"No real estate is permanently valuable, except the grave."
Mark Twain said that long before the over-population of the world. When he had mused this, in his "Rouging It" while in California, with its then ample land space, permanent space in cemeteries was far from guaranteed.
It wasn't many years later, officials in San Francisco banned burials in the city to favor higher real estate returns, replanted cemeteries at Laurel Hill, at Golden Gate so that developers could manicure new golf courses. Eventually even tombstones from the historic Masonic Cemetery became landfill for the abutments around the Golden Gate Bridge.
In the previous "C'Est La Mort" blog I wrote about why we die--not from a philosophical nor from a religious perspective, but why we must die from a biological point of view.

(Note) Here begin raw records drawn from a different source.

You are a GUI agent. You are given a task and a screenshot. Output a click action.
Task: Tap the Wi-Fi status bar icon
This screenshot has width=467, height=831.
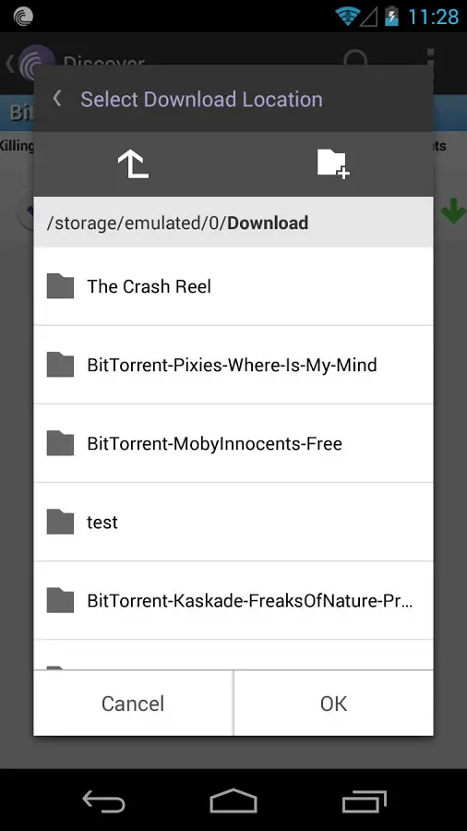pos(347,17)
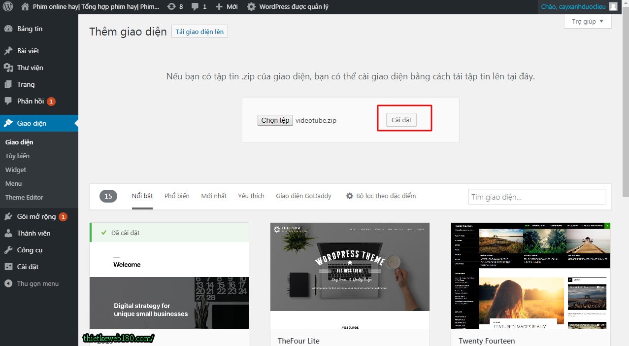This screenshot has height=346, width=629.
Task: Expand the site menu Phim online hay
Action: click(x=89, y=6)
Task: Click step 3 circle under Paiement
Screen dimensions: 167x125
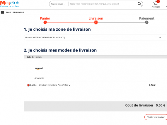Action: click(x=147, y=22)
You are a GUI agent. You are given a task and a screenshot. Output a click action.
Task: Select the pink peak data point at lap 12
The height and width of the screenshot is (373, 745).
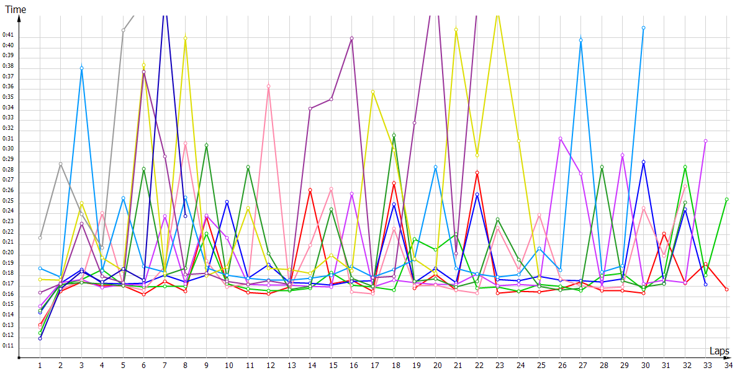point(269,86)
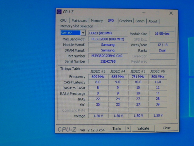
Task: Select the Serial Number value 35E4C795
Action: coord(108,61)
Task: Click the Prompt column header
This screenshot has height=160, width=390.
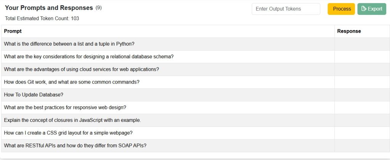Action: pyautogui.click(x=13, y=31)
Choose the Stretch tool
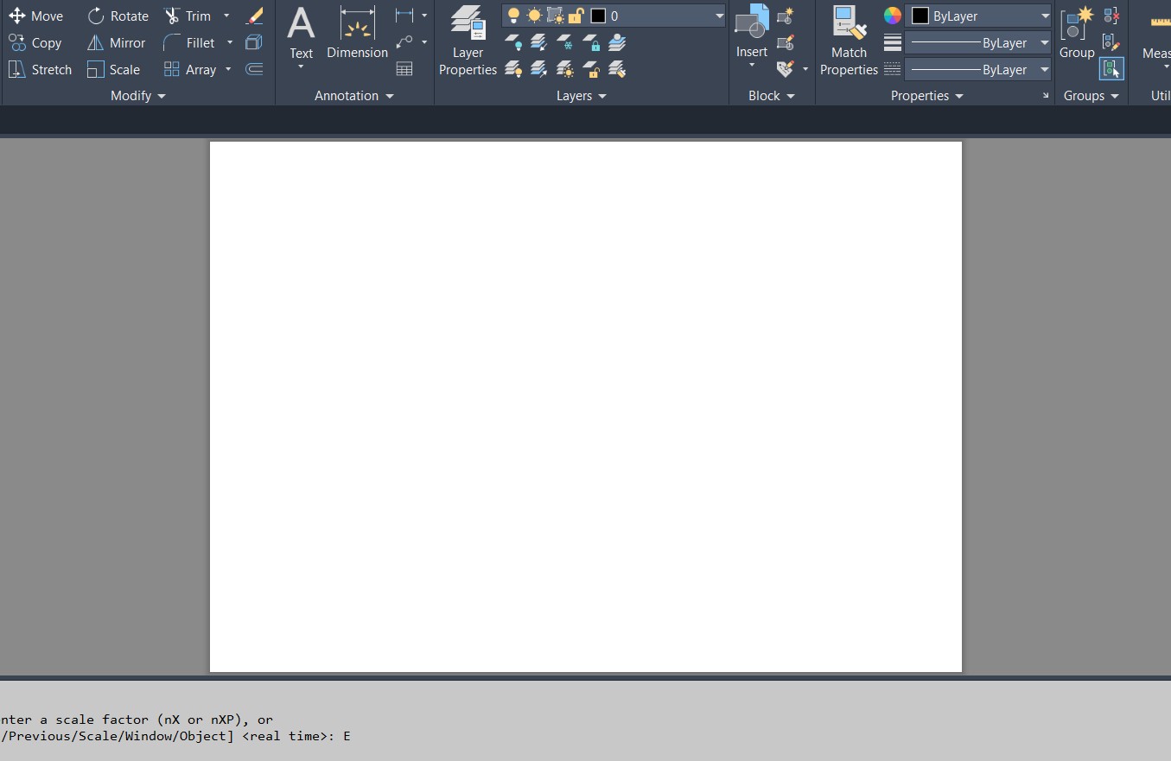 (40, 69)
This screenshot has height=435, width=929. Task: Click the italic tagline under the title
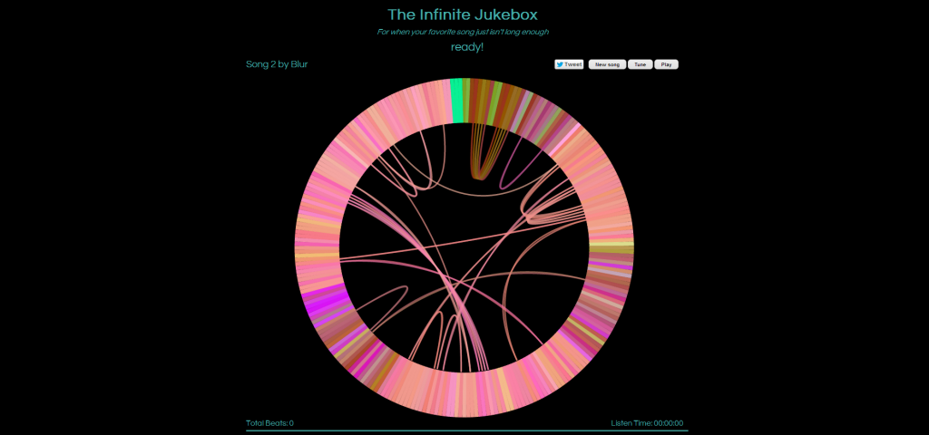pyautogui.click(x=463, y=32)
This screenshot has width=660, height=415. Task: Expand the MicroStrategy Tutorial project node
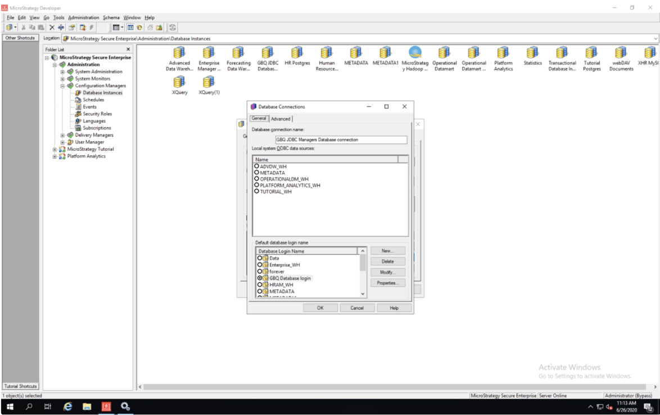point(55,150)
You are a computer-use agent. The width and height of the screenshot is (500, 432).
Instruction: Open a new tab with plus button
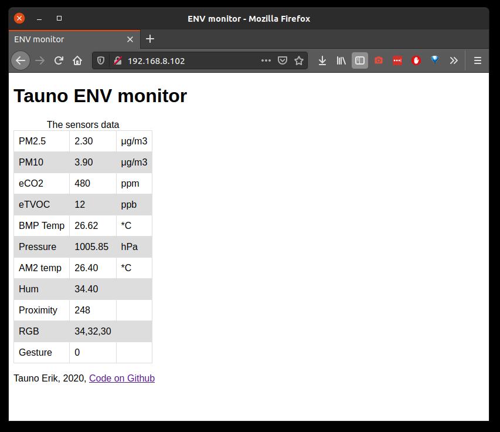[150, 39]
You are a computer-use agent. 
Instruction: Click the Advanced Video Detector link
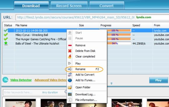point(50,80)
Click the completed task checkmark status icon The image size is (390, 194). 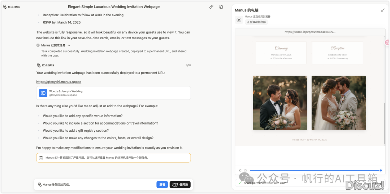(38, 45)
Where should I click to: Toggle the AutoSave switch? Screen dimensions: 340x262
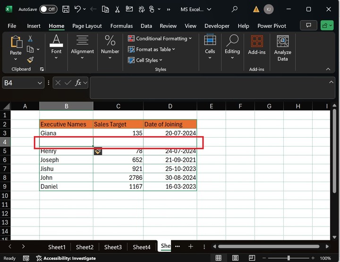[48, 9]
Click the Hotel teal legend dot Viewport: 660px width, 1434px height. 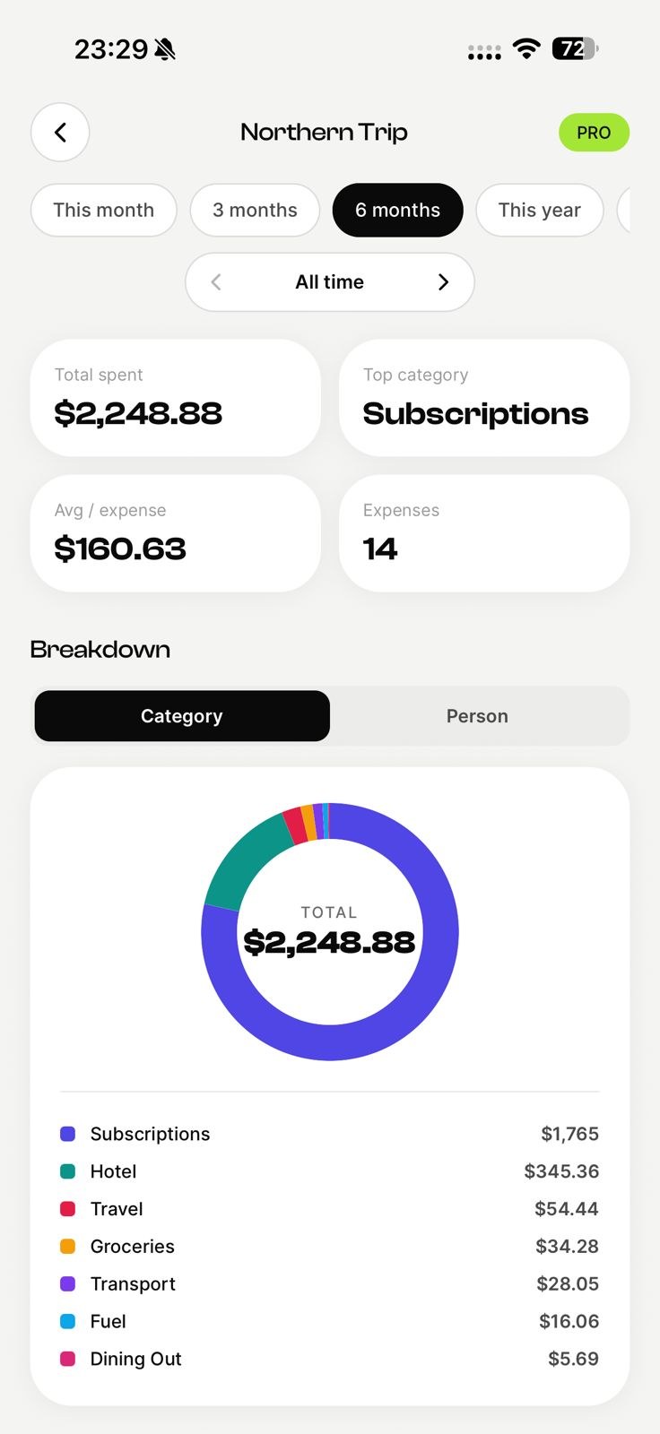[x=67, y=1171]
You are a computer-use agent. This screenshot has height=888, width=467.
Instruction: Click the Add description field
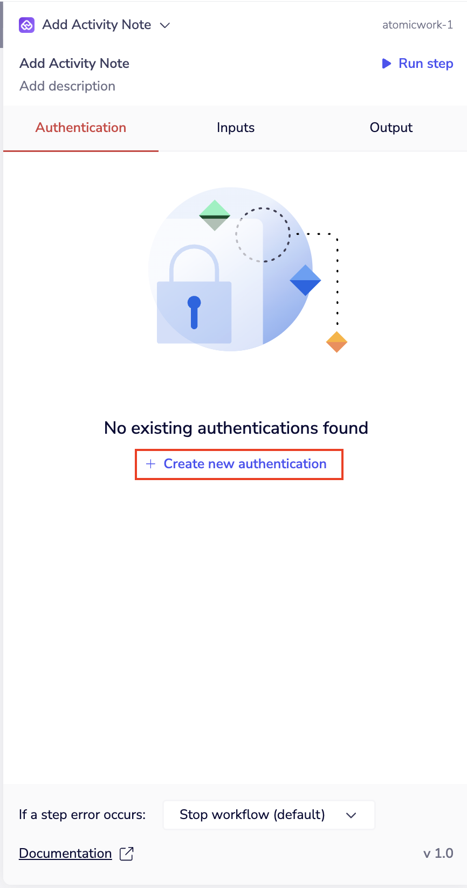click(x=67, y=86)
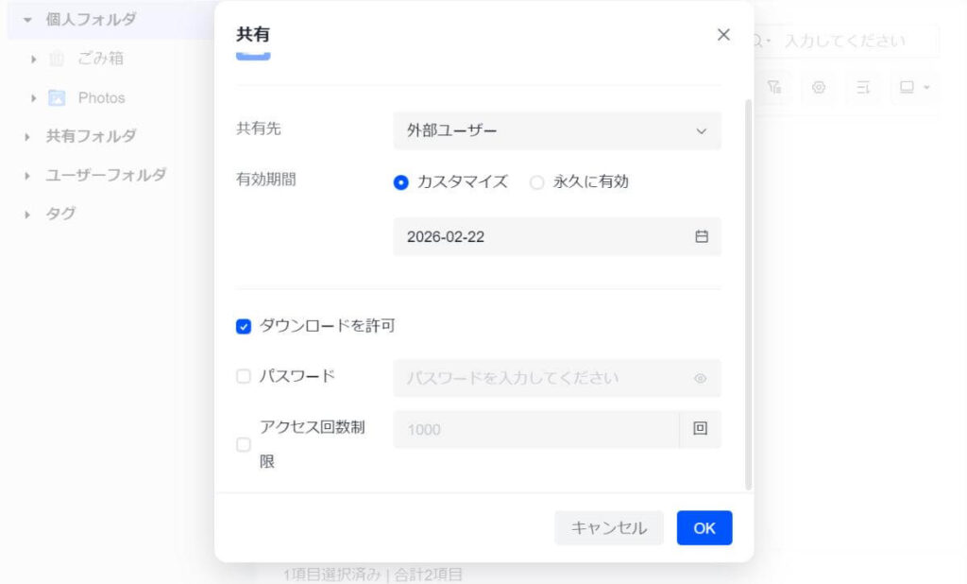Close the 共有 dialog with X

pyautogui.click(x=724, y=35)
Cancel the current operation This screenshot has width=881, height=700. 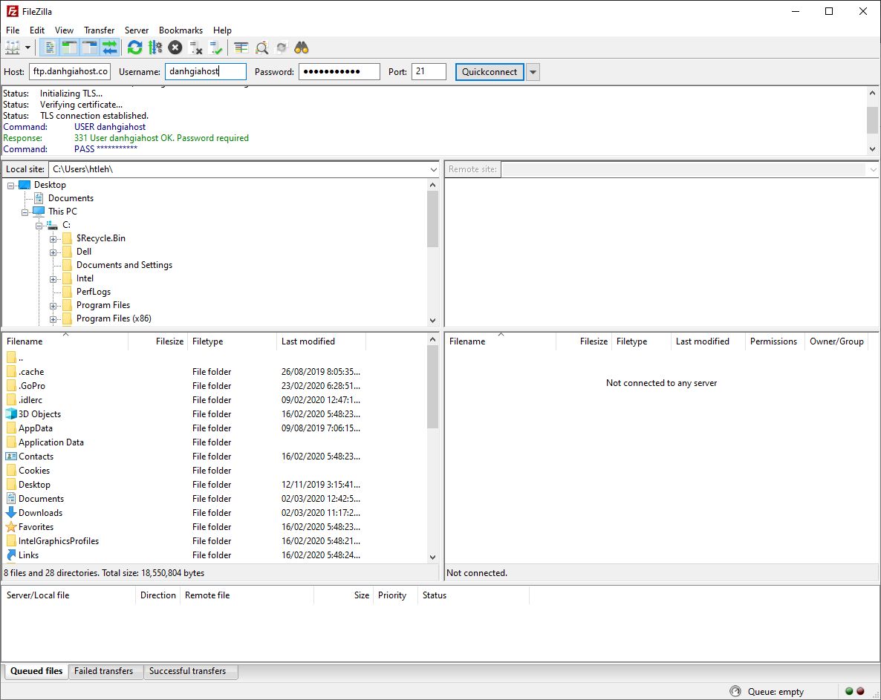pos(175,48)
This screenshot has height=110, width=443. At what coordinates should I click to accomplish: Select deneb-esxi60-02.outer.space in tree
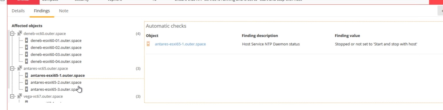coord(56,48)
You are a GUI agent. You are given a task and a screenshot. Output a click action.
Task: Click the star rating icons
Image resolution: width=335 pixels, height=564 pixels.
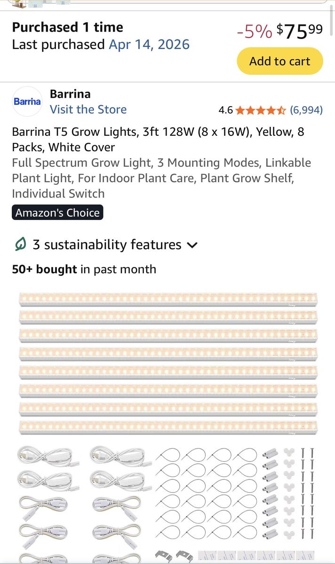[260, 110]
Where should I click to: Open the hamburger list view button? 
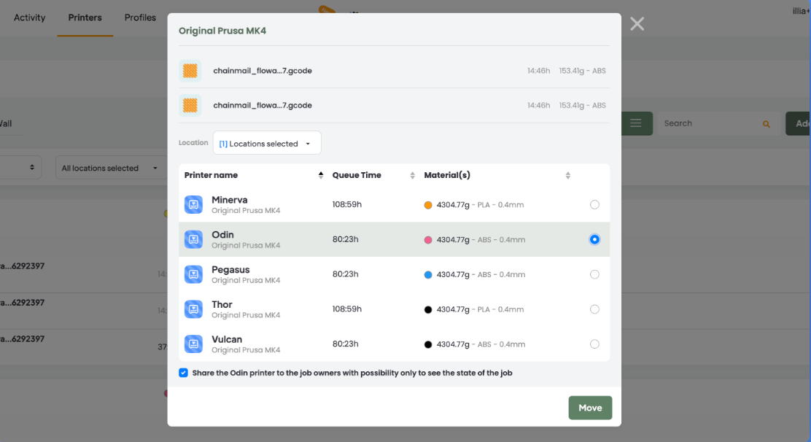636,123
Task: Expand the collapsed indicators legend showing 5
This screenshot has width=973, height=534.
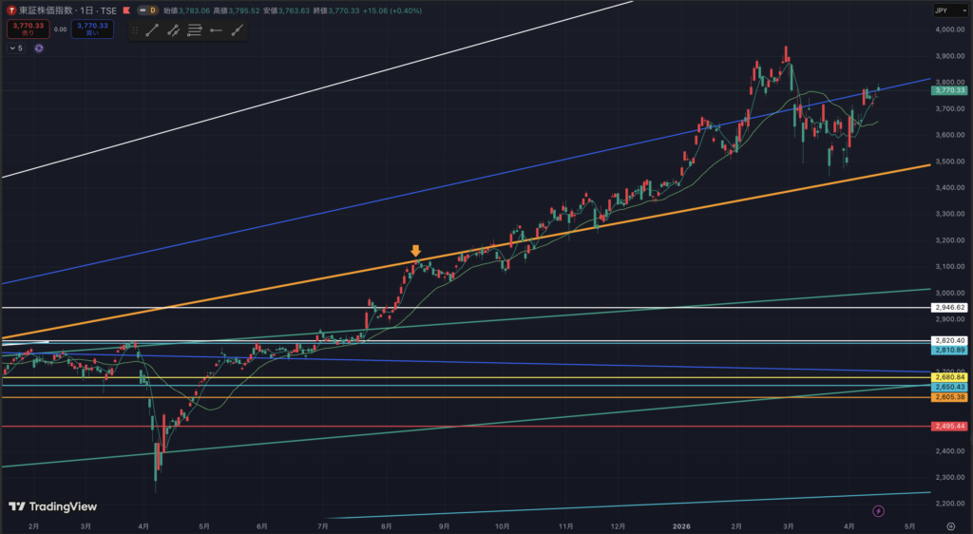Action: click(16, 48)
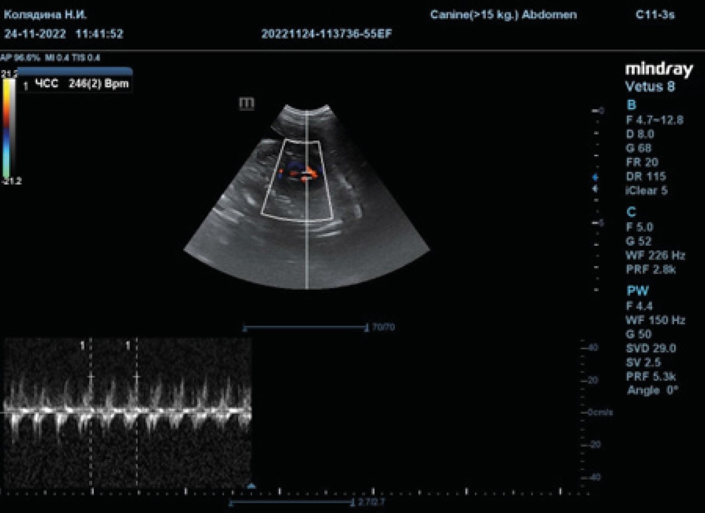The width and height of the screenshot is (705, 513).
Task: Click the blue triangle marker under spectrum
Action: point(252,485)
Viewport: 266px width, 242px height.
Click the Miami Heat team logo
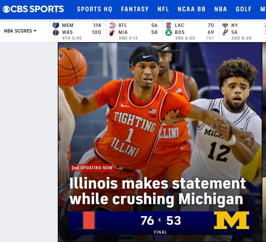(x=112, y=33)
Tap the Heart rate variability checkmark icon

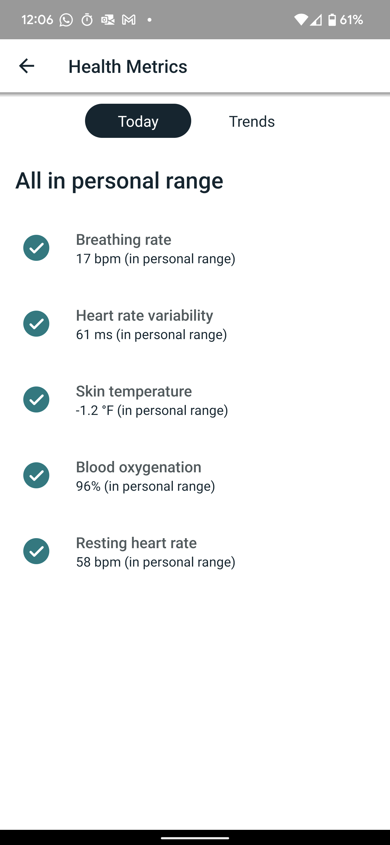coord(36,324)
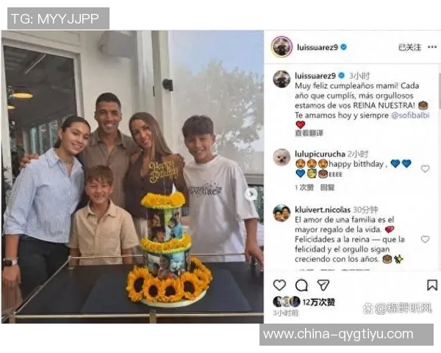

Here, I ask: "Why we don't die now?"
Yes, strange question.
It's said, everyone wants to go to heaven, but few want to die to get there. Interestingly, again, it is Mark Twain who highlights that not everyone wants heaven: “Most people can't bear to sit in church for an hour on Sundays. How are they supposed to live somewhere very similar to it for eternity?”
To Twain, church was drudgery. To many of us, modern life is weary. Modern life can be a rarely fulfilling, never ending pursuit of elusive contentment.
Many near their twilight say that they wished they had enjoyed the moments over the pursuits. Spent time with loved ones rather than searching for love.
Death is tragic for a moment, and peaceful thereafter. Most repose for eras beside loved ones. It's morbid to think that in death, families reconcile.
We inter our dead in the most tranquil and beautiful places.
They have wonderful Pavilions, memorials, pagodas.
Maybe growing roots on a church pew is hardly heaven, but cemeteries, from certain perspectives can be peaceful.
Why wouldn't we want a break from drudgery? Why wouldn't we want to repose, to sleep, to recline....to rest?
Socrates wrote, "Death may be the greatest of human blessings."